Prep 1500 minCook 120 minServes 8
Ingredients
- For the prime rib:
- 1 bone-in standing rib roast (3 ribs, about 6 to 7 lbs)
- 3 tsp coarse sea salt
- 2 tsp freshly cracked black pepper
- 1 tsp garlic powder
- 1 tbsp fresh rosemary, finely chopped
- 1 tbsp Dijon mustard
- 2 tbsp olive oil
- For the Yorkshire pudding:
- 3 large eggs, room temperature
- 1 cup whole milk, room temperature
- 1 cup all-purpose flour
- 1/2 tsp salt
- Beef drippings or vegetable oil, for the tins
- For the pan jus:
- Pan drippings from the roast
- 2 cups beef stock
- 1/4 cup red wine
- 1 tbsp Worcestershire sauce
- Salt and pepper
Instructions
- 1. Season the rib roast a day ahead: combine salt, pepper, garlic powder, rosemary, mustard, and olive oil. Rub all over the roast, including between the bones. Refrigerate uncovered overnight — the dry brine draws out moisture which is then reabsorbed, seasoning deeply and helping form a crust.
- 2. Remove from the refrigerator 2 to 3 hours before cooking. Preheat oven to 450°F (230°C).
- 3. Place the roast rib-side down in a heavy roasting tin. Roast at 450°F for 20 minutes to sear the exterior.
- 4. Reduce temperature to 325°F (165°C). Continue roasting until the internal temperature reads 125°F (52°C) for medium-rare — approximately 15 minutes per pound. Use a probe thermometer: do not guess.
- 5. While the roast rests, make the Yorkshire pudding batter: whisk eggs with milk until frothy. Sift in flour and salt. Whisk vigorously until smooth. Rest the batter for at least 30 minutes.
- 6. Remove the roast from the tin. Tent with foil and rest for 20 to 30 minutes minimum.

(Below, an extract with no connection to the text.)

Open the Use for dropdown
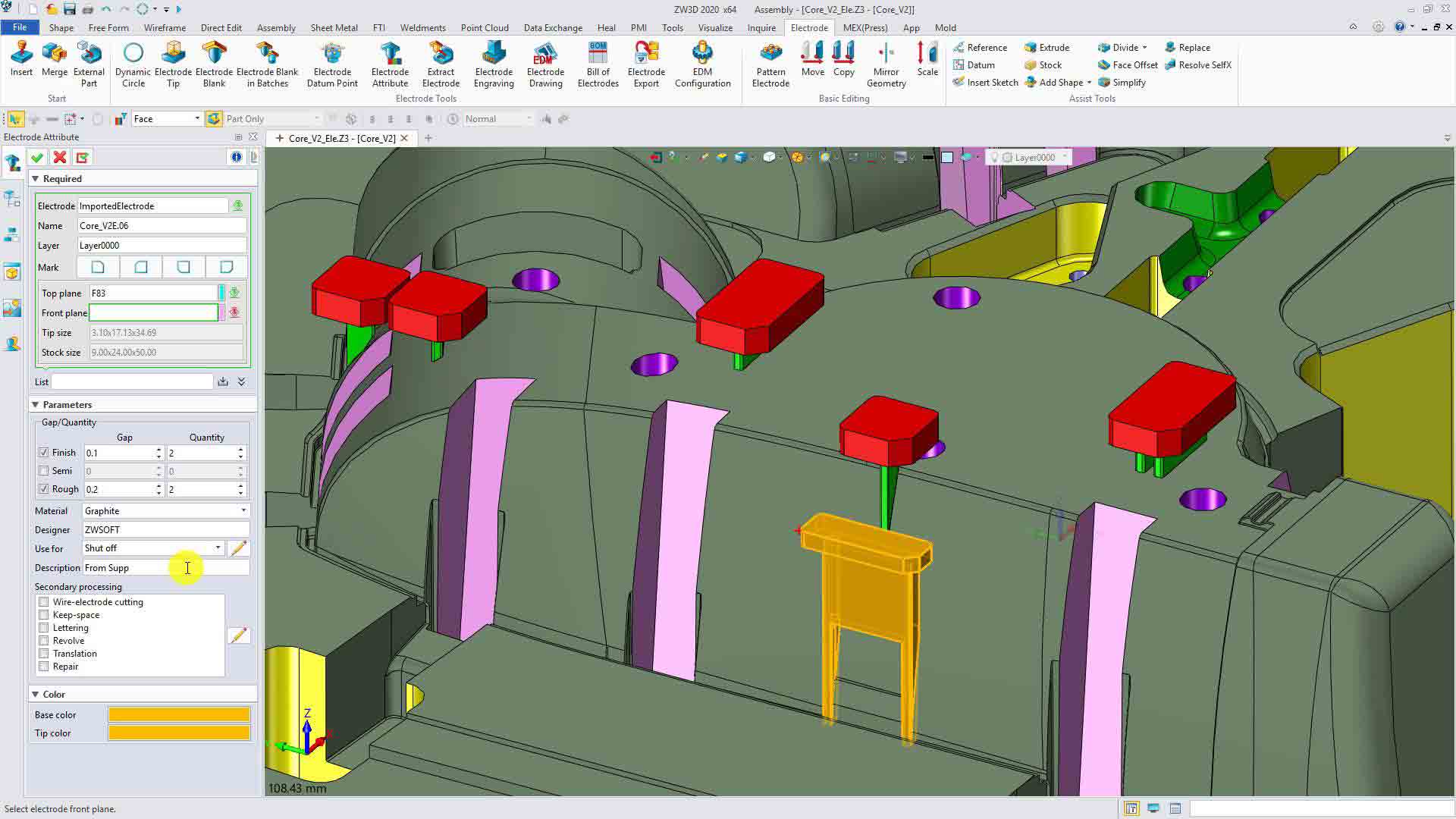 pyautogui.click(x=218, y=548)
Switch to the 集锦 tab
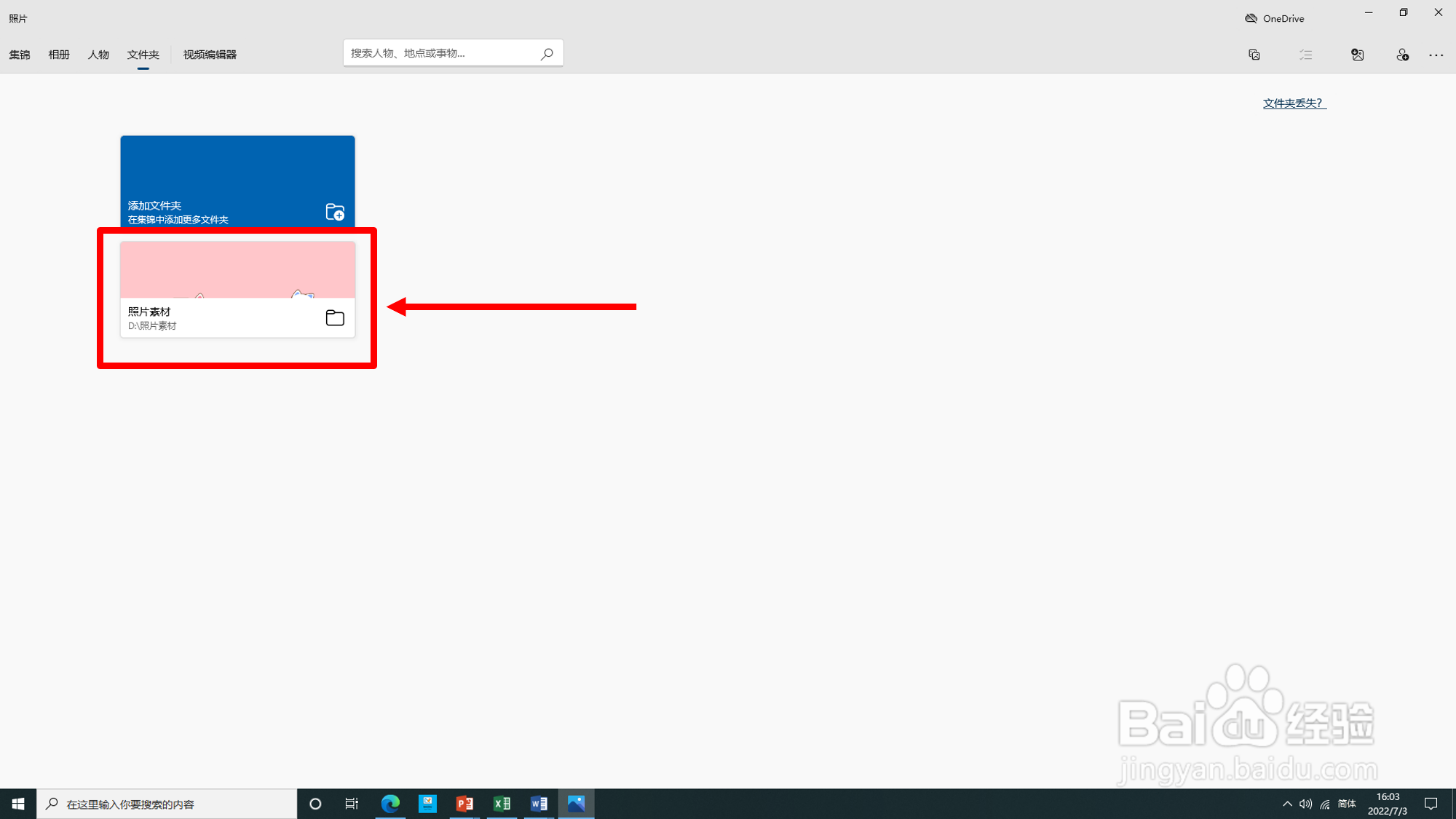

- 7. For Yorkshire puddings: pour 1/2 teaspoon of beef drippings or oil into each cup of a 12-cup muffin tin. Place in the oven (now raised to 450°F) for 5 minutes until the fat is smoking hot. Working very quickly, fill each cup 1/3 full of batter. Close the oven immediately — do not open for 20 to 25 minutes. The puddings should be puffed, golden, and dramatic.
- 8. For the jus: pour off excess fat from the roasting tin, leaving the dark drippings. Place over medium heat. Add wine and let bubble for 1 minute. Add stock and Worcestershire. Simmer for 5 to 8 minutes, scraping up all the browned bits. Strain and season.
- 9. Carve the roast at the table. Serve with Yorkshire puddings and roasted vegetables.
Yorkshire pudding
Dessert
Apple crumble with vanilla custard
English cheese and biscuits
Served in Honor of Danny Willett
Wine
Napa Valley Chardonnay, 2012 · White Wine
Napa Valley Cabernet Sauvignon, 2012 · Wine

Host Champion
Danny Willett
English
Masters ChampionDanny Willett won the 2016 Masters after Jordan Spieth's famous front-nine collapse, becoming the first Englishman to win at Augusta since Nick Faldo in 1996.